● **What you should do**: Reproduction of part of the material below, pictures omitted: copy exactly, and only, the lines starting with the one with "Click the Device security laptop icon" and going on through the one with "Click the crystal cost icon above 强化".

● **Material for this task**:
<<<<
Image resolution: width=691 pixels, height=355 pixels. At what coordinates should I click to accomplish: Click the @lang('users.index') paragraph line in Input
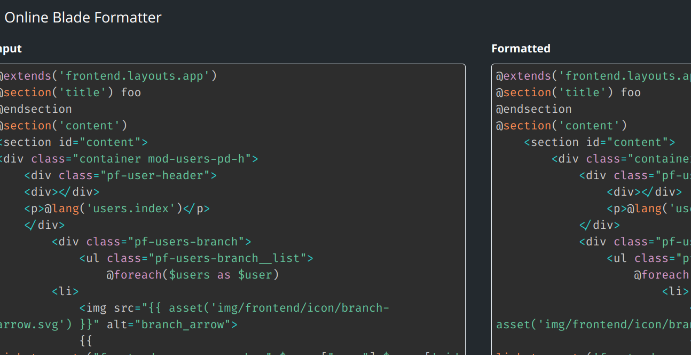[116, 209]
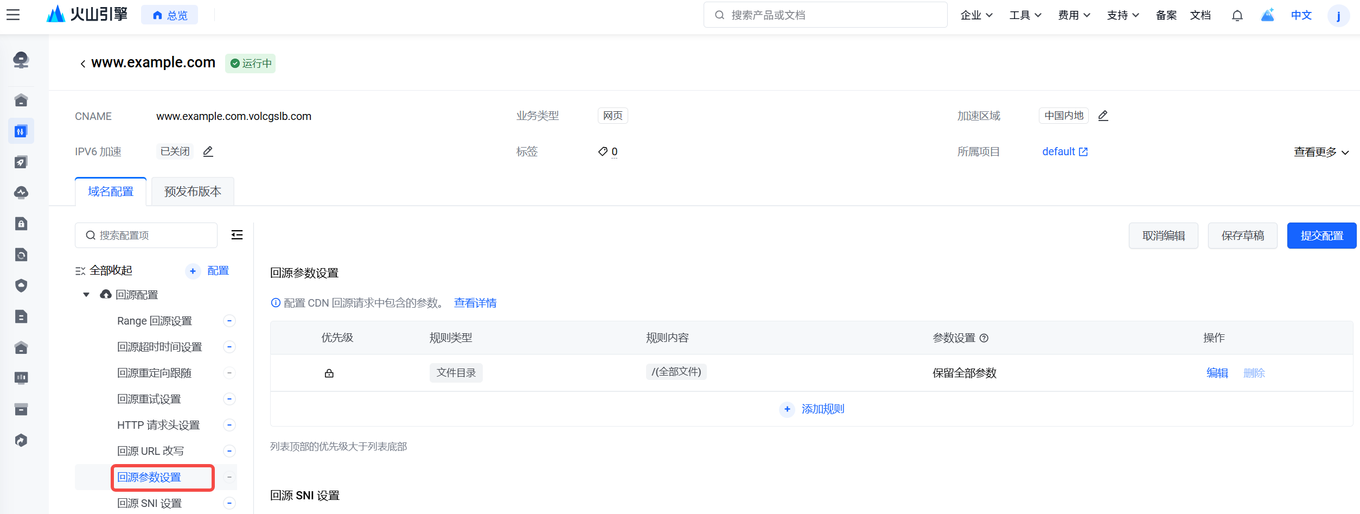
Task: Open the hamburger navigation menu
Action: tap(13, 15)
>>>>
<<<<
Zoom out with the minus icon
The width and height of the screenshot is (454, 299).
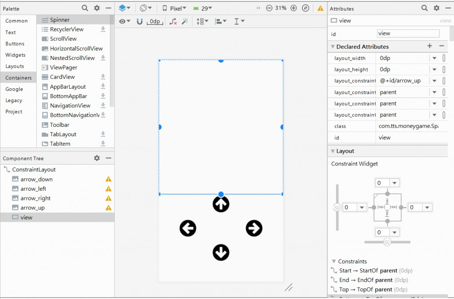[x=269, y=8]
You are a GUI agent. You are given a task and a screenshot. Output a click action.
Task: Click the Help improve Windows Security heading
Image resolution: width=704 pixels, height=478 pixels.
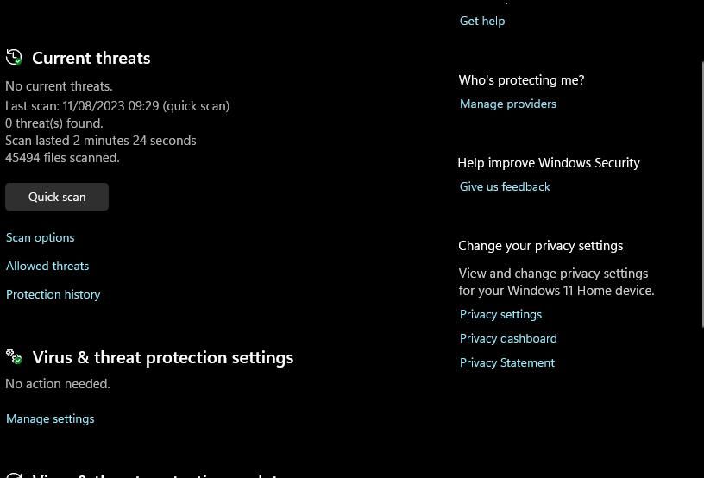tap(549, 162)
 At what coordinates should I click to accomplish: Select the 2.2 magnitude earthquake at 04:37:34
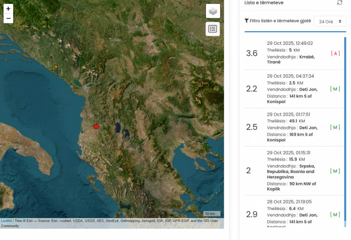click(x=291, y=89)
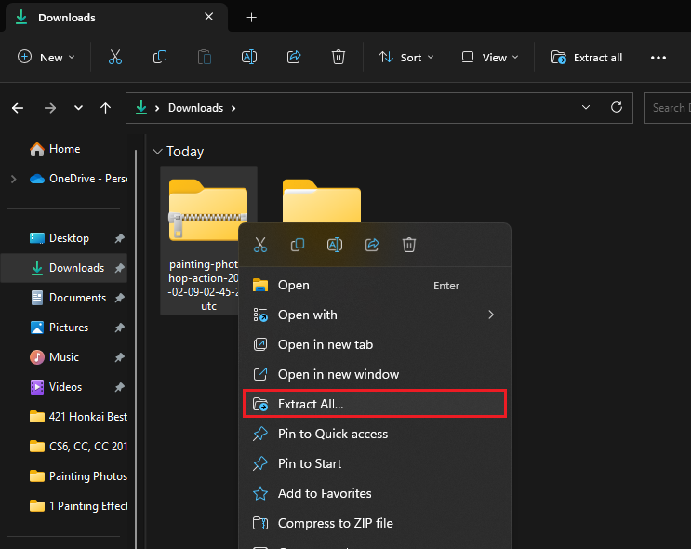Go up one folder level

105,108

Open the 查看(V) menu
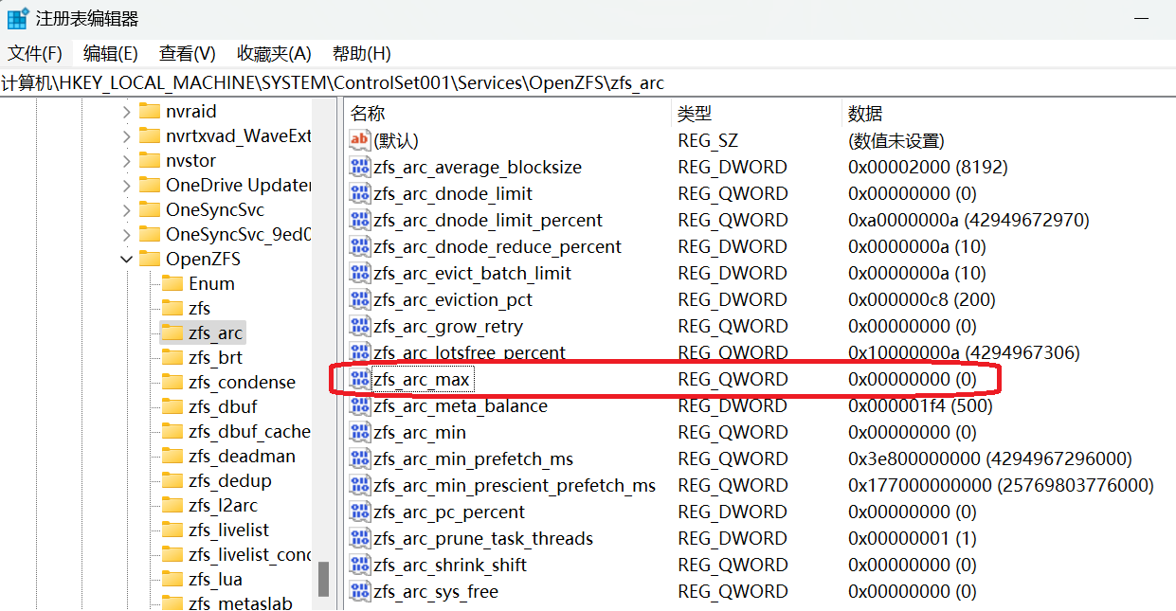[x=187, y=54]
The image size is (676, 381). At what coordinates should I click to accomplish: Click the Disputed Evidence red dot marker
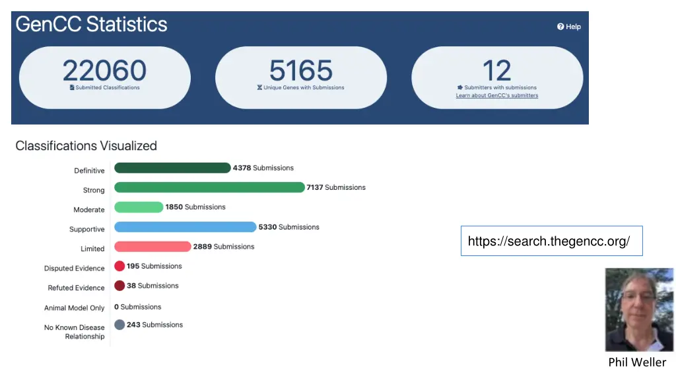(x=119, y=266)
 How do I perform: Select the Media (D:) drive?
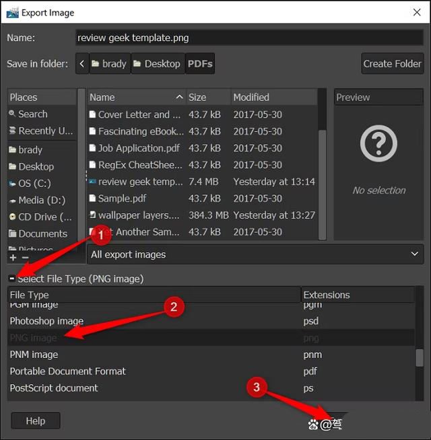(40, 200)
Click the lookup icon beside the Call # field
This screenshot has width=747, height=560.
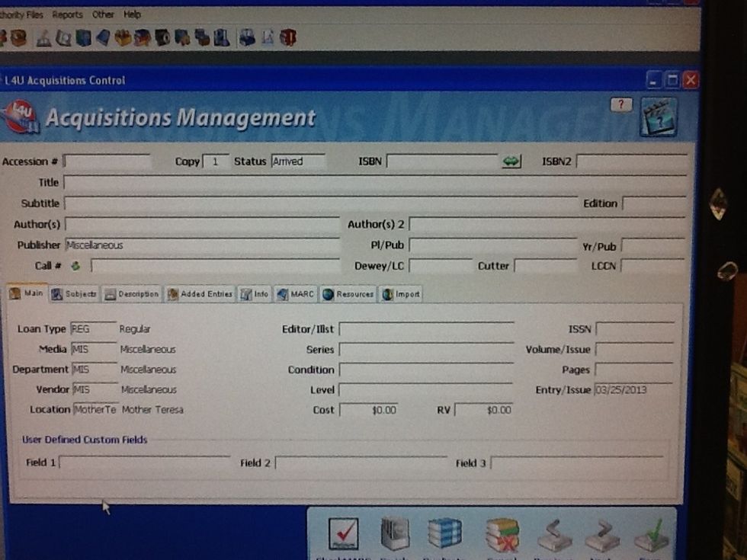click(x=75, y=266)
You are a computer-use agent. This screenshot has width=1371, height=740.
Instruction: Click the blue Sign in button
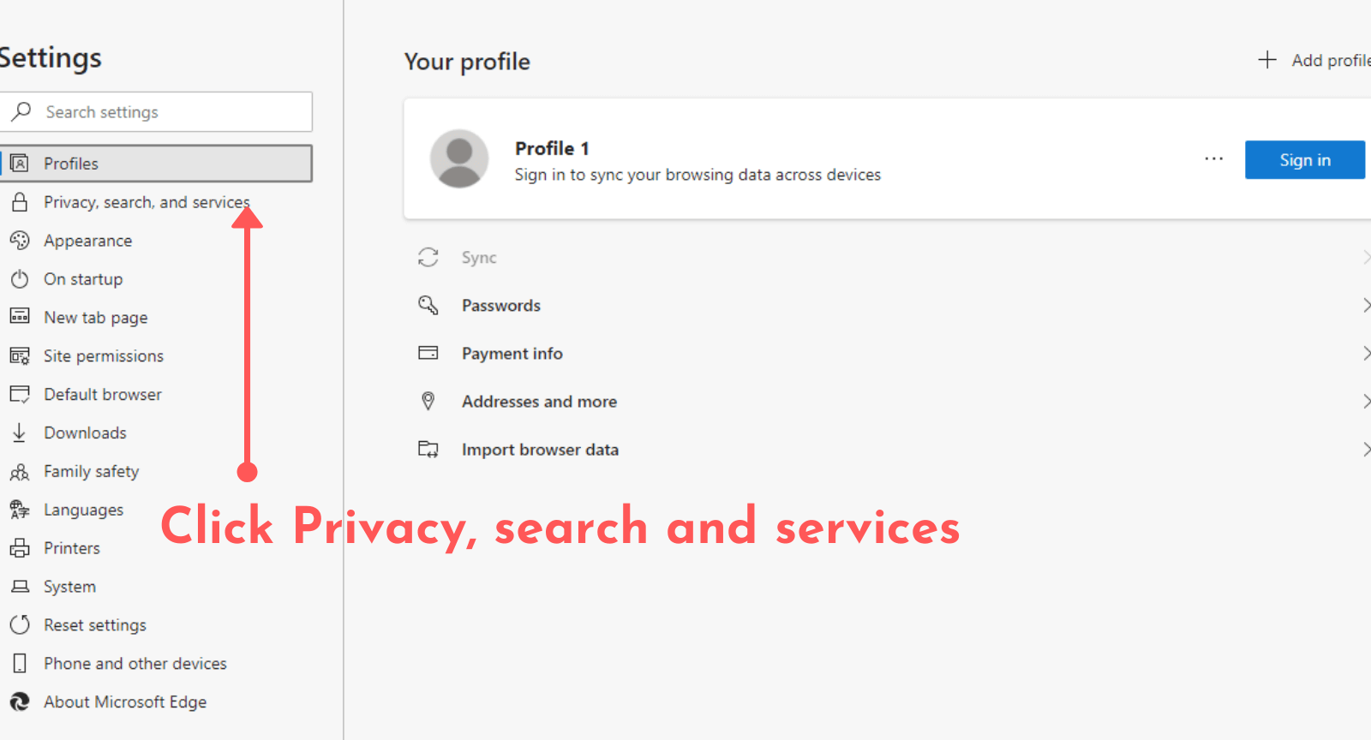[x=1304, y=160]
>>>>
<<<<
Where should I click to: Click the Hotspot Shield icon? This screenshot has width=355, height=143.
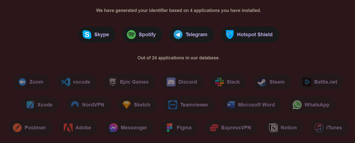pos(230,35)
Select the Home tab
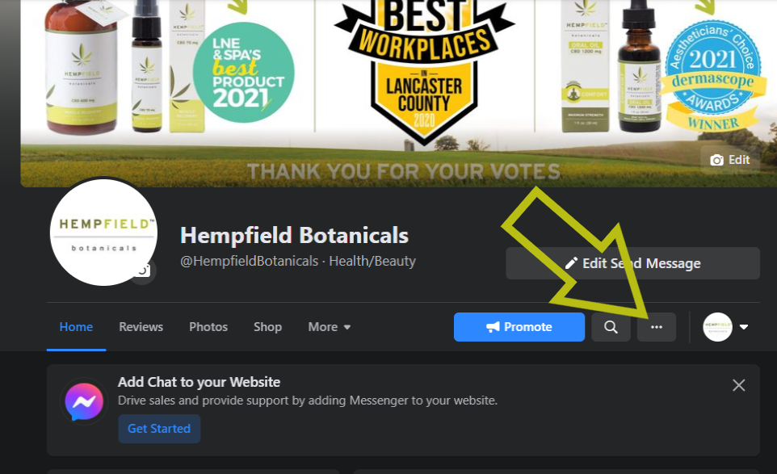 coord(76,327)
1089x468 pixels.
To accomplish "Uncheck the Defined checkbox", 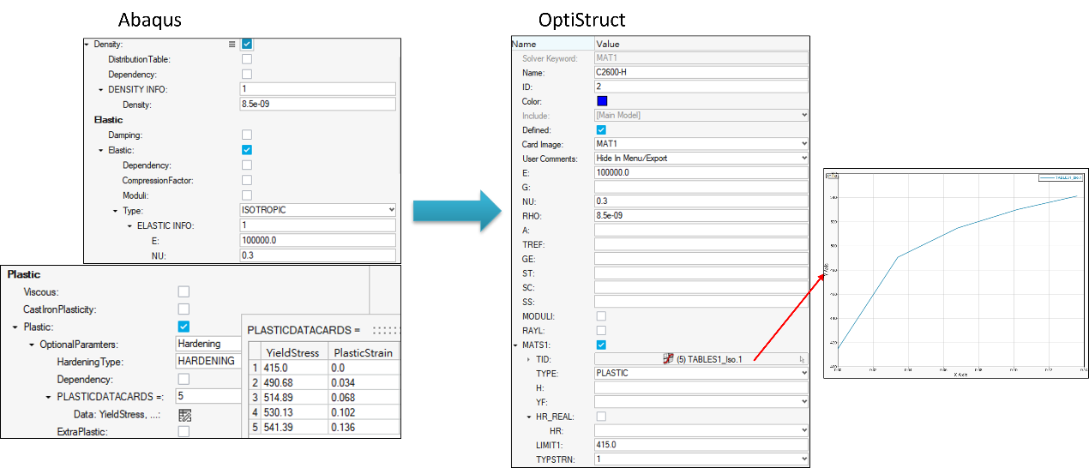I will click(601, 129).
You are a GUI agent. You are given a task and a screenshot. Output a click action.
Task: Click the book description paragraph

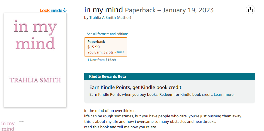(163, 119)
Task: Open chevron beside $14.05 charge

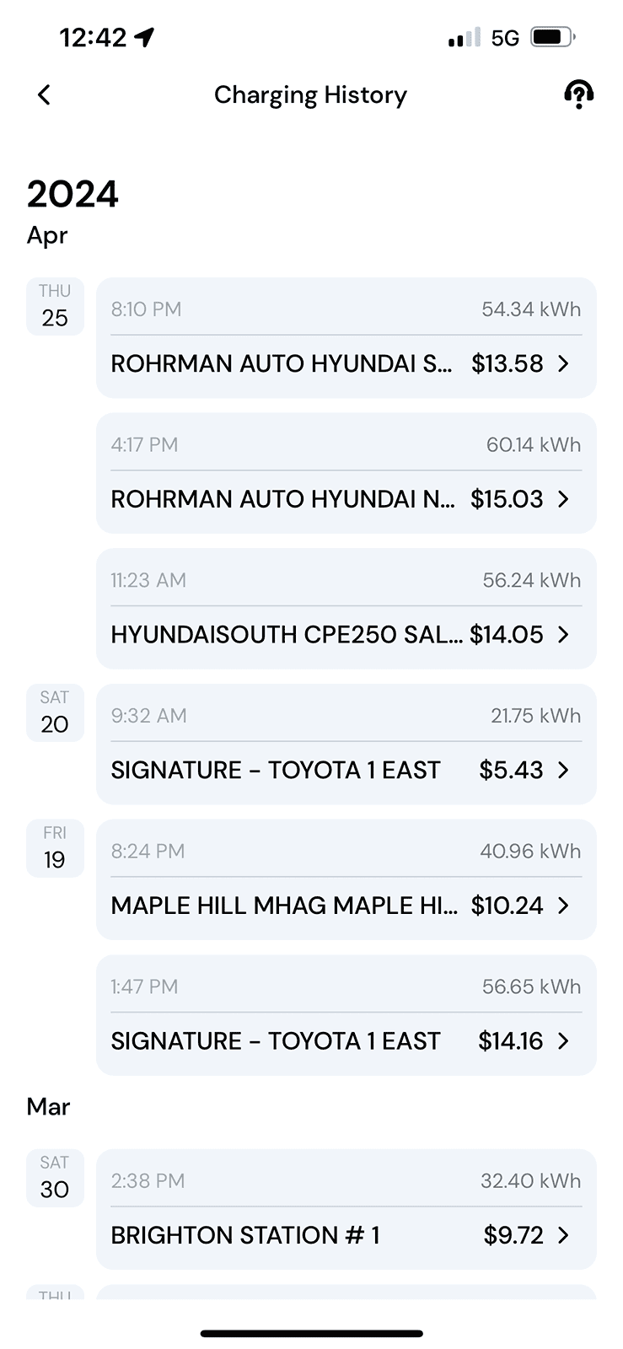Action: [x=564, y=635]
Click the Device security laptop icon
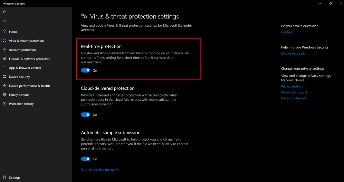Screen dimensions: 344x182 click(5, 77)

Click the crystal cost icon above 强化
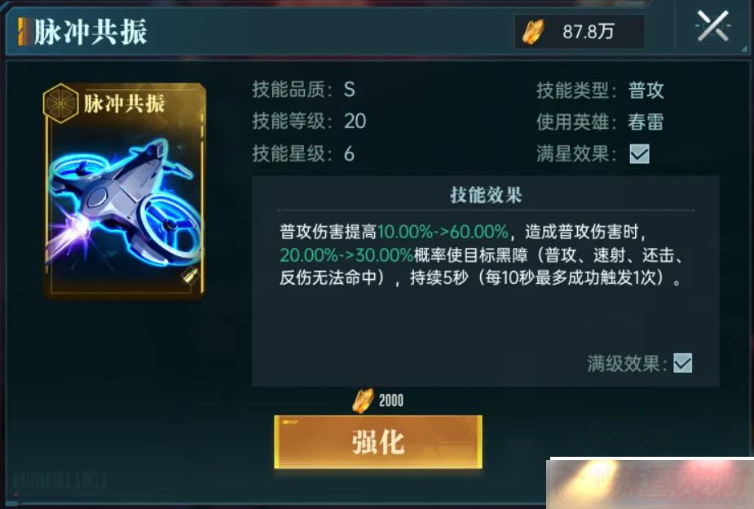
>>>>
● **Answer below**:
Click the Device security laptop icon
Screen dimensions: 344x182 click(5, 77)

Click the crystal cost icon above 强化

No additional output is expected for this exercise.